Born to play
For Vailas, it was football from the start
Published: Friday, September 27, 2013
Updated: Friday, September 27, 2013 01:09
When starting quarterback Andy Vailas steps onto the field, he is the ultimate offensive threat. Not only can he throw the ball with accuracy, but when needed he can run downfield. In addition to his physical skills, his instincts are sound and were ingrained in him long before he knew it.
Vailas was born in Concord, N.H., into a family of football players. Having four uncles who have played the game, two at UNH, and a father who played and coached, one could almost say it was written in the stars that Vailas would pursue a similar path. Vailas’ first experiences came young when he went with his father to Gill Stadium in Manchester to watch older friends compete on the gridiron. Truthfully, though, it began before that.
“I’m pretty sure my first experience was playing on the living room floor against my dad,” Vailas said.

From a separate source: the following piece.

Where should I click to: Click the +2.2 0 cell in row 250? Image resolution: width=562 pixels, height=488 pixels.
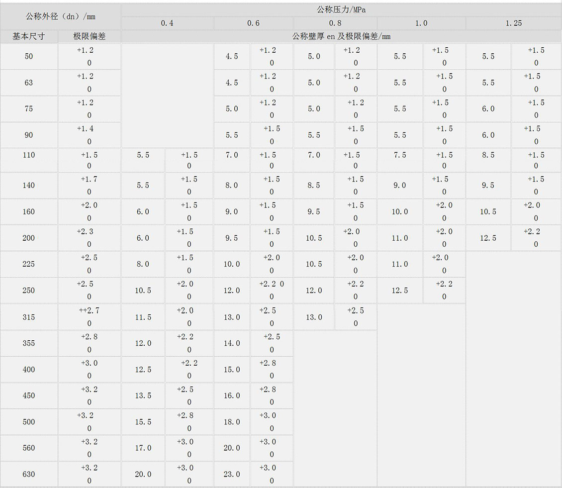(x=272, y=291)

Vailas did not play football until he was in fifth grade because his town didn’t have a league. When he did play, it was clear from the beginning that he could run.
“I was always fast,” Vailas said, “The question became what to do when I got the ball.”
Throughout both middle and high school, Vailas thrived in football but not as a quarterback. Throughout his career at Bishop Gurtin High School in Nashua, Vailas played split end (All-State as a junior) and defensive back until his senior year when he was forced into the job of QB.
Vailas described himself not as a quarterback, but rather “more of a running back.” When asked what he meant, a smile came across his face as he said, “I only threw one touchdown pass.”
From Bishop Gurtin, Vailas elected to take a post-grad year at Phillips Academy in Andover, Mass. where he developed as a quarterback. Although he had a less than fifty percent completion rate at Phillips, the strides he made were evident.
“We ran the ball a lot that year and we didn’t have a wealth of receivers,” Phillips Academy head coach Leon Modeste said in an interview on Sept. 15 with EagleTribune.com. “Andy was a good passer and a great leader for us, and he got better as a passer.
“He was probably our best receiver, and he couldn’t throw to himself. I saw the potential, and if we had better receivers, others would have seen it.”
Nevertheless a quarterback was born.
The recruiting process for Vailas was an interesting one, and he admits he did not take the initiative of putting himself out there for recruitment.
“I think I went about recruiting in the worst way,” Vailas said. “I didn’t put my highlight tape on YouTube like some guys do today, and I honestly didn’t look at many schools or contact many coaches to inform them about my post-grad year.”
But as he always had, Vailas’s father steadied the course.
“My dad would always say, if you’re good enough, they’ll come to you,” Vailas said.
With his older brother Jimmy already on the UNH roster, there was a push for Andy to follow in big brother’s footsteps. He made his decision and decided to follow the family tradition of being a UNH Wildcat.
“I knew that UNH would be a good choice,” Vailas said.
When he first came to campus as a freshman, he did not expect to be a quarterback but head coach Sean McDonnell saw the piece he needed to his offensive puzzle, a dual threat quarterback.
Vailas came into UNH having only played two years of quarterback before college but felt comfortable within the system.
“I fall into that role [of mobile quarterback] and having the speed to run around and throw,” Vailas said. “We do a lot of reads and options so you have to be quick.”
As a starting quarterback, Vailas has posted a record of 9-5 with 2,200 total yards and 27 touchdowns in his college career.
Although football is very much a part of life for Vailas, the world beyond college is approaching quickly.